An Audit of Computed Tomography (CT) Services in Zambia
Background: In Zambia, Computed Tomography (CT) has been available since 1994 as part of the healthcare delivery pathway. Radiographers undertake CT examinations of the body to diagnose diseases, injuries and to plan for radiotherapy.
Objective: The aim of this study was to audit CT services in Zambia.
Methodology: The study used a convergent parallel design in which quantitative and qualitative data were collected concurrently using an online questionnaire. Quantitative data were analysed using descriptive statistics, whilst qualitative data were analysed by themes.
Results: Out of the 23 facilities, a total of 22 responded. Results indicated that Western and Central provinces did not have CT scanners. Most CT facilities are in the Lusaka province. 59% (N=13) and 41% (N=9) were from the public and private sectors, respectively. In public hospitals, 46% (N=6) of CT scanners were functional with service contracts and 89% (N=8) were functional in the private hospitals with service contracts. 61.5 % (N=8) of public hospitals had maintenance schedules while 89% (N=8) of private hospitals had maintenance schedules.

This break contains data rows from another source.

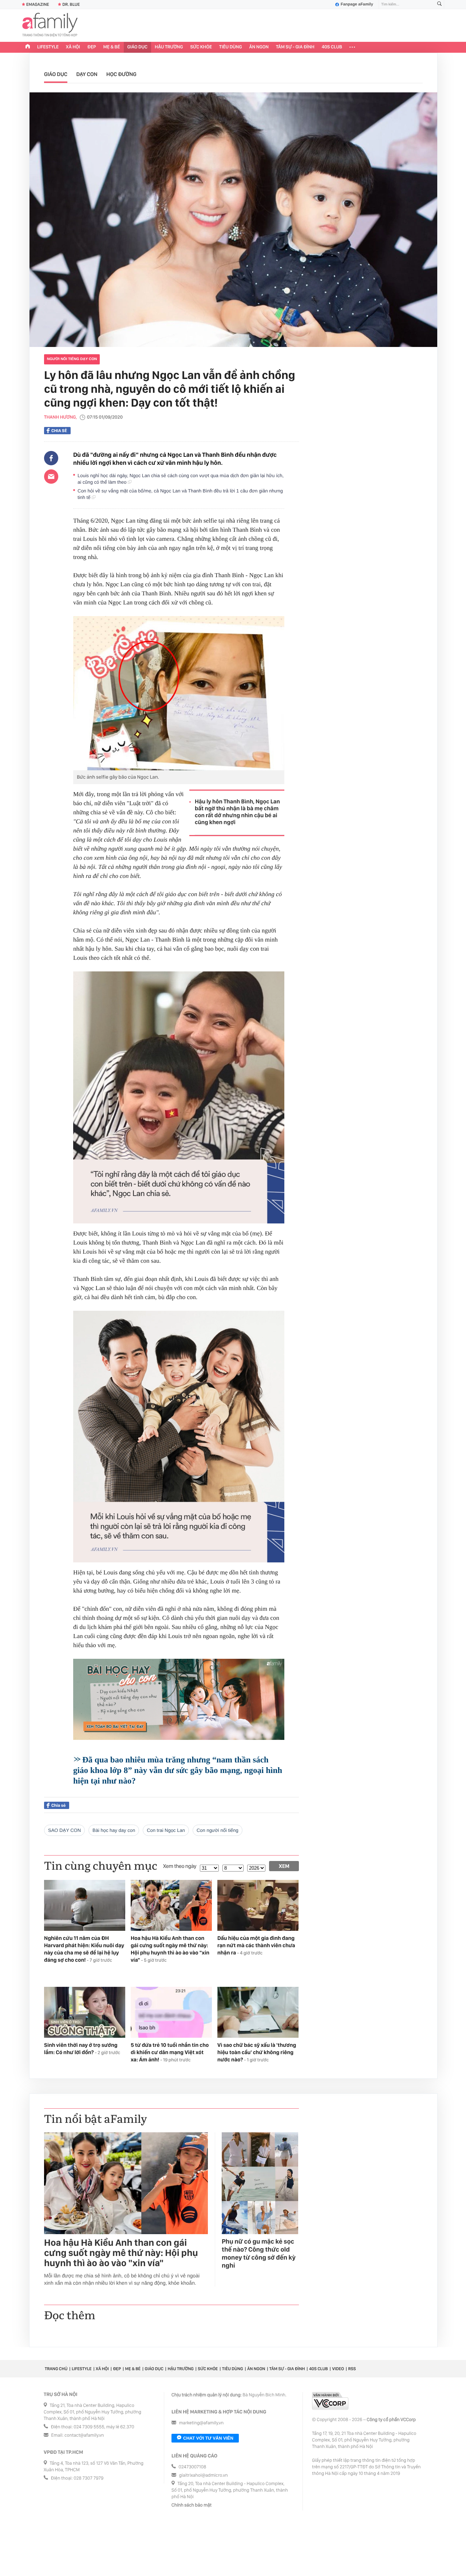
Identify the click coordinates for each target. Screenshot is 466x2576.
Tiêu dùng (230, 47)
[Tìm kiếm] (439, 4)
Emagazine (37, 4)
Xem (284, 1866)
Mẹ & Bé (111, 47)
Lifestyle (48, 47)
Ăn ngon (259, 47)
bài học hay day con (113, 1830)
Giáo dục (137, 47)
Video (338, 2368)
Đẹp (91, 47)
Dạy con (87, 74)
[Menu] (352, 47)
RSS (352, 2368)
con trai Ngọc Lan (166, 1830)
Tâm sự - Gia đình (295, 47)
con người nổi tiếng (217, 1830)
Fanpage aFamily (357, 4)
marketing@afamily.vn (201, 2423)
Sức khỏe (201, 47)
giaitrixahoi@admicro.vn (203, 2475)
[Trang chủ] (27, 47)
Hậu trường (169, 47)
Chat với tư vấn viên (208, 2438)
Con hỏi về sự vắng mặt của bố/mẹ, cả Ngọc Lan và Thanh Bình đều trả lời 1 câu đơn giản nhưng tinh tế (180, 494)
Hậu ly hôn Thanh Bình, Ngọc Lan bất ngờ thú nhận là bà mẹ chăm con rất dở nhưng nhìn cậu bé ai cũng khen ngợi (237, 812)
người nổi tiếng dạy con (72, 359)
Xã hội (73, 47)
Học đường (121, 74)
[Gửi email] (51, 476)
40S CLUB (332, 47)
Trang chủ (56, 2368)
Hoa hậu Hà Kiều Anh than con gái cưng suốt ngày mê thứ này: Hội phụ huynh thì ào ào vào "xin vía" (121, 2253)
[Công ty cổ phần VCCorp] (330, 2401)
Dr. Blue (71, 4)
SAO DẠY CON (64, 1830)
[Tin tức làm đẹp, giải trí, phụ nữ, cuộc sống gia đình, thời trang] (50, 25)
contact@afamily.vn (84, 2435)
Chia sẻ (59, 430)
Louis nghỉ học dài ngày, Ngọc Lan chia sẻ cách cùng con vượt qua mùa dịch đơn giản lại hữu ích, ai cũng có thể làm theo (181, 479)
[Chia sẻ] (51, 458)
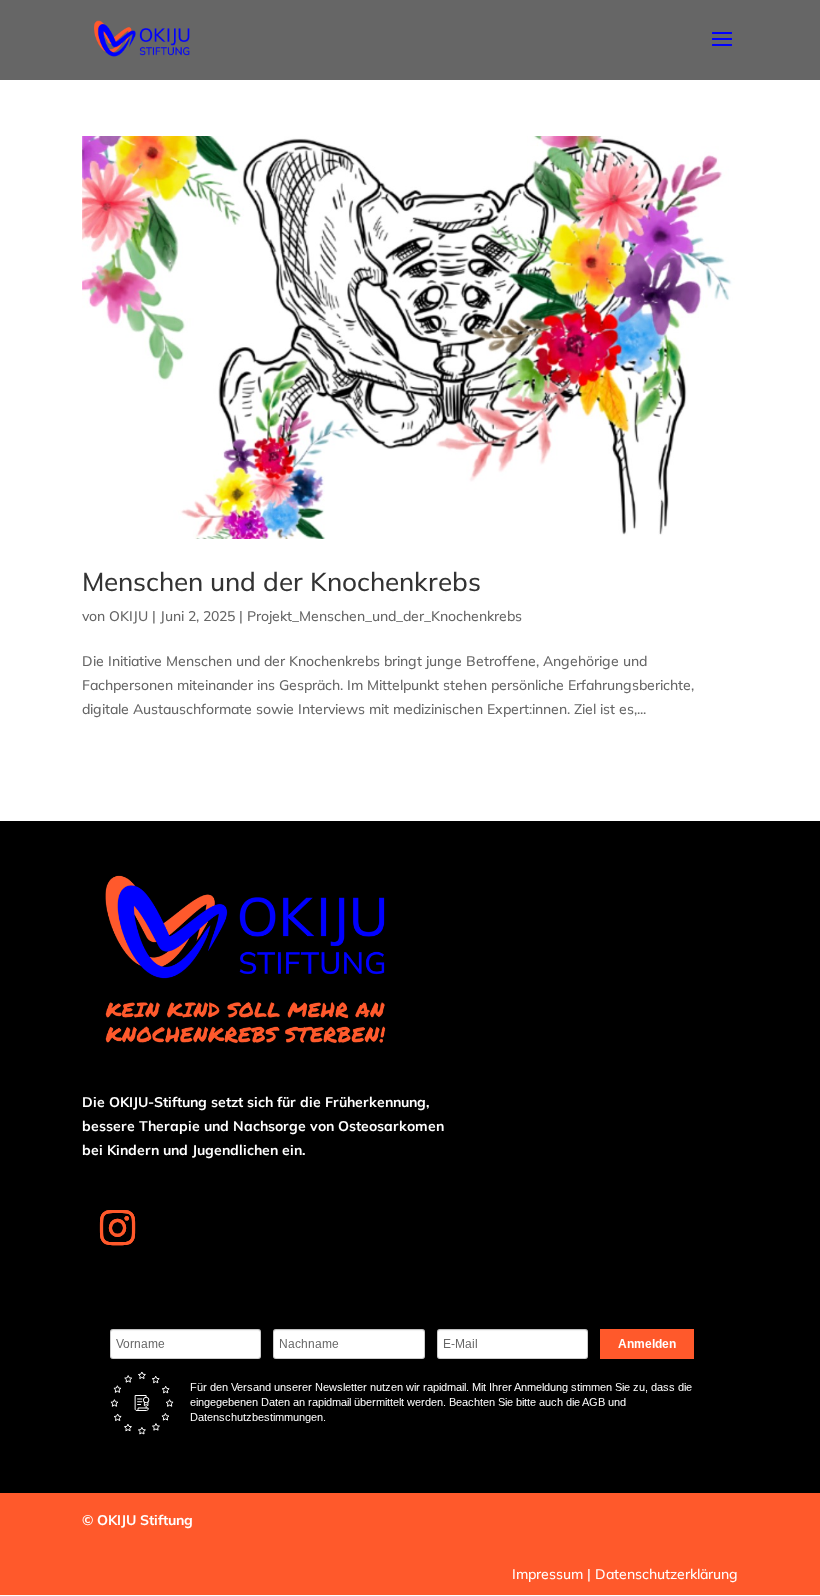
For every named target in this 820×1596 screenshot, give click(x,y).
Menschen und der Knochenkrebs (281, 581)
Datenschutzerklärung (666, 1574)
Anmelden (647, 1344)
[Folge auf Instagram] (117, 1228)
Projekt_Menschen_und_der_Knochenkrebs (384, 616)
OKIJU (128, 616)
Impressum (547, 1574)
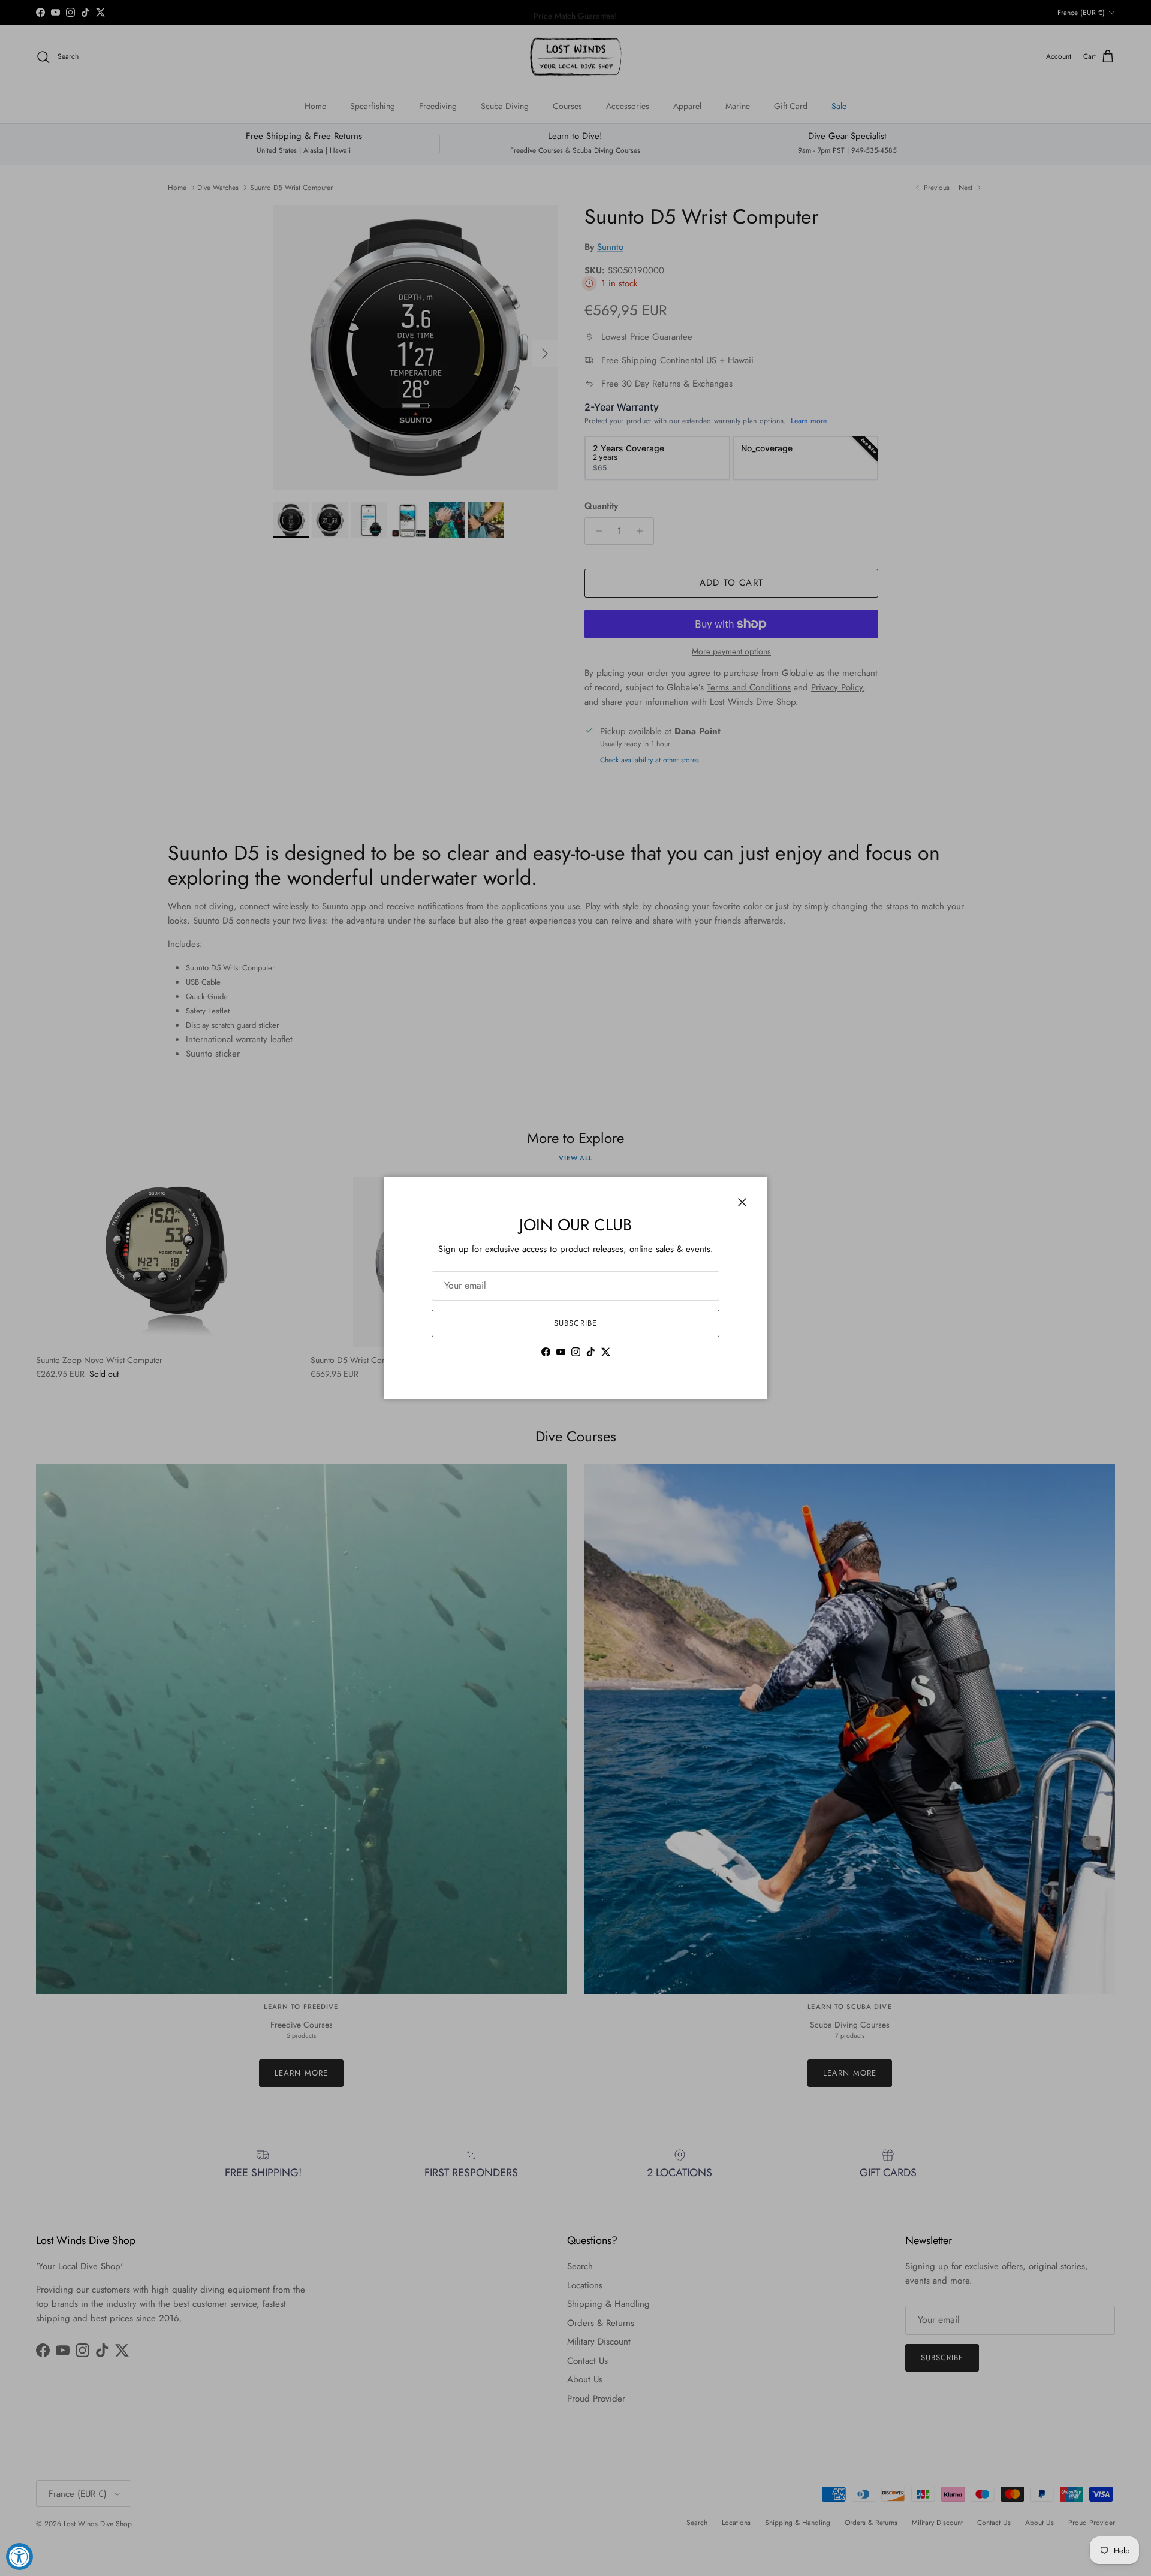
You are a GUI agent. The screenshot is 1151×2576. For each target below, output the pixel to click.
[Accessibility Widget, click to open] (19, 2556)
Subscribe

A total of 7 facilities reported having radiographers with a qualification in CT. 12 out of 22 facilities indicated having a radiologist with average patient waiting times for CT reports being 76 hours and 24 hours in public and private facilities, respectively.
Conclusion: This audit revealed an unequal distribution of CT scanners characterised by poor maintenance and lack of service contracts, especially in public hospitals. The audit also revealed longer waiting times for CT reports in public than in private hospitals.